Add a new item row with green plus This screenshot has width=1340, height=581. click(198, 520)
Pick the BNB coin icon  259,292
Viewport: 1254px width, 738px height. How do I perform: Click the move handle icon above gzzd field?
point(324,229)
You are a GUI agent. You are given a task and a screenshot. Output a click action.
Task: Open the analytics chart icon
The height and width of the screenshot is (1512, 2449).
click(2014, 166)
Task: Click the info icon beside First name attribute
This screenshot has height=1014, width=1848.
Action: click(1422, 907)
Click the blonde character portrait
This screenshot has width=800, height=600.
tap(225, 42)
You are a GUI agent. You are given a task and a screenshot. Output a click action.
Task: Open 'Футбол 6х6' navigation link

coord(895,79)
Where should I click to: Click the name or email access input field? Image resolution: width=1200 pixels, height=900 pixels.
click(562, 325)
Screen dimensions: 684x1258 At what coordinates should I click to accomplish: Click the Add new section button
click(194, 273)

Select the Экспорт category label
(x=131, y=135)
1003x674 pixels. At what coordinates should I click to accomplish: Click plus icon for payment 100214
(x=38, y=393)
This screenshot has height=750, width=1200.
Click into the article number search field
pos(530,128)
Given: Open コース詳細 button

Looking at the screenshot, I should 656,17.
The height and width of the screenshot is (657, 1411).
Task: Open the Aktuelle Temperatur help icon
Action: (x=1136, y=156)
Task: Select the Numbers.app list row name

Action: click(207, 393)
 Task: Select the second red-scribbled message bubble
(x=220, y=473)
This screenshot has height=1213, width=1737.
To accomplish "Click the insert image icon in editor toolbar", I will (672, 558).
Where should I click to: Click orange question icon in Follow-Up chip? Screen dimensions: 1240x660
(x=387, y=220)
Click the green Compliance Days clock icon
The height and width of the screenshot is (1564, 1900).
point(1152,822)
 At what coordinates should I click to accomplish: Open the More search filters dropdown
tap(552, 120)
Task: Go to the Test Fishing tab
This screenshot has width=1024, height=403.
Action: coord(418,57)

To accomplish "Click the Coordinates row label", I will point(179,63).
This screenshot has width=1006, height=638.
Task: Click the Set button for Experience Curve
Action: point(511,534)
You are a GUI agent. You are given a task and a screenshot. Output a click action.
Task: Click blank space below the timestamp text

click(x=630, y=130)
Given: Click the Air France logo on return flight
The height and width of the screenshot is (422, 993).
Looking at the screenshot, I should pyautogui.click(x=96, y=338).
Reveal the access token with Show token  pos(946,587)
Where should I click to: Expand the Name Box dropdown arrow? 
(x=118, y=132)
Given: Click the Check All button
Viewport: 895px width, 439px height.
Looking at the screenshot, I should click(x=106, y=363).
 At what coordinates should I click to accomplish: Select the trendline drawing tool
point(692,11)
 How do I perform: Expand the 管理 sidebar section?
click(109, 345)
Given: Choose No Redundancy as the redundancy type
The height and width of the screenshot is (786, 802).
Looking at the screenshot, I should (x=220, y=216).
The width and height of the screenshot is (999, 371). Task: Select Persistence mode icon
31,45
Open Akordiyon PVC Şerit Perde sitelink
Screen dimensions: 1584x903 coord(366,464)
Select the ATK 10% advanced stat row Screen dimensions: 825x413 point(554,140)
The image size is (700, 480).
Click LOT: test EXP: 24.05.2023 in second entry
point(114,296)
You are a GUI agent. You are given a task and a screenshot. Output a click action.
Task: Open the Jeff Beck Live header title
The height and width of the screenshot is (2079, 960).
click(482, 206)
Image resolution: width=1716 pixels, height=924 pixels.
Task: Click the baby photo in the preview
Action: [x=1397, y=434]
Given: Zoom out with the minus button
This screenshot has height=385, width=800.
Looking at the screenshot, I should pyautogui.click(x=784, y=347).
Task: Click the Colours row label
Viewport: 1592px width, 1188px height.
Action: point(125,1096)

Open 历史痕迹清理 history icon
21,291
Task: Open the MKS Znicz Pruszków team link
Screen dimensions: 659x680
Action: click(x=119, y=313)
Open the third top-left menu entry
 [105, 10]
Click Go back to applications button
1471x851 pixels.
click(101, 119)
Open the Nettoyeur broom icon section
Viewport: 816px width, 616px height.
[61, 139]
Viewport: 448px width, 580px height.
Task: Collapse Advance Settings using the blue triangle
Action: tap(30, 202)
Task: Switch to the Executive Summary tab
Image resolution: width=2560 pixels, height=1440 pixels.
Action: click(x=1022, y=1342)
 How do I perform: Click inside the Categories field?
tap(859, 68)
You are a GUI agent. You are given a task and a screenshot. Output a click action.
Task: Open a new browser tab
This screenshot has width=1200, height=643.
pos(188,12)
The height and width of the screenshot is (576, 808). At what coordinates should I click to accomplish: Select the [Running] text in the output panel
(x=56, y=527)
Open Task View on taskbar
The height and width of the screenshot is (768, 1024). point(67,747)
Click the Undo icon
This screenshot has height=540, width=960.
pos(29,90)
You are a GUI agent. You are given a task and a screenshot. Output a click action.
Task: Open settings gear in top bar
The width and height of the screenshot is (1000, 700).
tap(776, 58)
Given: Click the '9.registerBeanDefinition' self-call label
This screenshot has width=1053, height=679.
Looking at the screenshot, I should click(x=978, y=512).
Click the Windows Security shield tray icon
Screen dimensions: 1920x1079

******************************

■ Written instruction
Arrange every line of the material above as a numbered list, leaving out the blank lines.

■ The reply
1. Add a new item row with green plus This screenshot has width=1340, height=581. click(198, 520)
2. Pick the BNB coin icon  259,292
3. Viewport: 1254px width, 738px height. How do I perform: Click the move handle icon above gzzd field?
4. point(324,229)
5. You are a GUI agent. You are given a task and a screenshot. Output a click action.
6. Task: Open the analytics chart icon
7. The height and width of the screenshot is (1512, 2449).
8. click(2014, 166)
9. Task: Click the info icon beside First name attribute
10. This screenshot has height=1014, width=1848.
11. Action: click(1422, 907)
12. Click the blonde character portrait
13. This screenshot has width=800, height=600.
14. tap(225, 42)
15. You are a GUI agent. You are given a task and a screenshot. Output a click action.
16. Task: Open 'Футбол 6х6' navigation link
17. coord(895,79)
18. Where should I click to: Click the name or email access input field? Image resolution: width=1200 pixels, height=900 pixels.
19. click(562, 325)
20. Screen dimensions: 684x1258 At what coordinates should I click to accomplish: Click the Add new section button
21. click(194, 273)
22. Select the Экспорт category label
23. (x=131, y=135)
24. 1003x674 pixels. At what coordinates should I click to accomplish: Click plus icon for payment 100214
25. (x=38, y=393)
26. This screenshot has height=750, width=1200.
27. Click into the article number search field
28. pos(530,128)
29. Given: Open コース詳細 button
30. Looking at the screenshot, I should 656,17.
31. The height and width of the screenshot is (657, 1411).
32. Task: Open the Aktuelle Temperatur help icon
33. Action: (x=1136, y=156)
34. Task: Select the Numbers.app list row name
35. Action: click(207, 393)
36.  Task: Select the second red-scribbled message bubble
37. (x=220, y=473)
38. This screenshot has height=1213, width=1737.
39. To accomplish "Click the insert image icon in editor toolbar", I will (672, 558).
40. Where should I click to: Click orange question icon in Follow-Up chip? Screen dimensions: 1240x660
41. (x=387, y=220)
42. Click the green Compliance Days clock icon
43. The height and width of the screenshot is (1564, 1900).
44. point(1152,822)
45.  At what coordinates should I click to accomplish: Open the More search filters dropdown
46. tap(552, 120)
47. Task: Go to the Test Fishing tab
48. This screenshot has width=1024, height=403.
49. Action: coord(418,57)
50. To accomplish "Click the Coordinates row label", I will point(179,63).
51. This screenshot has width=1006, height=638.
52. Task: Click the Set button for Experience Curve
53. Action: point(511,534)
54. You are a GUI agent. You are given a task and a screenshot. Output a click action.
55. Task: Click blank space below the timestamp text
56. click(x=630, y=130)
57. Given: Click the Air France logo on return flight
58. The height and width of the screenshot is (422, 993).
59. Looking at the screenshot, I should pyautogui.click(x=96, y=338).
60. Reveal the access token with Show token  pos(946,587)
61. Where should I click to: Expand the Name Box dropdown arrow? 
62. (x=118, y=132)
63. Given: Click the Check All button
64. Viewport: 895px width, 439px height.
65. Looking at the screenshot, I should click(x=106, y=363).
66.  At what coordinates should I click to accomplish: Select the trendline drawing tool
67. point(692,11)
68.  How do I perform: Expand the 管理 sidebar section?
69. click(109, 345)
70. Given: Choose No Redundancy as the redundancy type
71. The height and width of the screenshot is (786, 802).
72. Looking at the screenshot, I should (x=220, y=216).
73. The width and height of the screenshot is (999, 371). Task: Select Persistence mode icon
74. 31,45
75. Open Akordiyon PVC Şerit Perde sitelink
76. Screen dimensions: 1584x903 coord(366,464)
77. Select the ATK 10% advanced stat row Screen dimensions: 825x413 point(554,140)
78. The image size is (700, 480).
79. Click LOT: test EXP: 24.05.2023 in second entry
80. point(114,296)
81. You are a GUI agent. You are given a task and a screenshot. Output a click action.
82. Task: Open the Jeff Beck Live header title
83. The height and width of the screenshot is (2079, 960).
84. click(482, 206)
85. Image resolution: width=1716 pixels, height=924 pixels.
86. Task: Click the baby photo in the preview
87. Action: [x=1397, y=434]
88. Given: Zoom out with the minus button
89. This screenshot has height=385, width=800.
90. Looking at the screenshot, I should pyautogui.click(x=784, y=347).
91. Task: Click the Colours row label
92. Viewport: 1592px width, 1188px height.
93. Action: point(125,1096)
94. Open 历史痕迹清理 history icon
95. 21,291
96. Task: Open the MKS Znicz Pruszków team link
97. Screen dimensions: 659x680
98. Action: click(x=119, y=313)
99. Open the third top-left menu entry
100.  [105, 10]
101. Click Go back to applications button
102. 1471x851 pixels.
103. click(101, 119)
104. Open the Nettoyeur broom icon section
105. Viewport: 816px width, 616px height.
106. [61, 139]
107. Viewport: 448px width, 580px height.
108. Task: Collapse Advance Settings using the blue triangle
109. Action: tap(30, 202)
110. Task: Switch to the Executive Summary tab
111. Image resolution: width=2560 pixels, height=1440 pixels.
112. Action: click(x=1022, y=1342)
113.  How do I perform: Click inside the Categories field?
114. tap(859, 68)
115. You are a GUI agent. You are given a task and a screenshot. Output a click action.
116. Task: Open a new browser tab
117. This screenshot has width=1200, height=643.
118. pos(188,12)
119. The height and width of the screenshot is (576, 808). At what coordinates should I click to accomplish: Select the [Running] text in the output panel
120. (x=56, y=527)
121. Open Task View on taskbar
122. The height and width of the screenshot is (768, 1024). point(67,747)
123. Click the Undo icon
124. This screenshot has height=540, width=960.
125. pos(29,90)
126. You are a GUI agent. You are given a task and a screenshot. Output a click action.
127. Task: Open settings gear in top bar
128. The width and height of the screenshot is (1000, 700).
129. tap(776, 58)
130. Given: Click the '9.registerBeanDefinition' self-call label
131. This screenshot has width=1053, height=679.
132. Looking at the screenshot, I should click(x=978, y=512).
133. Click the Windows Security shield tray icon
134. Screen dimensions: 1920x1079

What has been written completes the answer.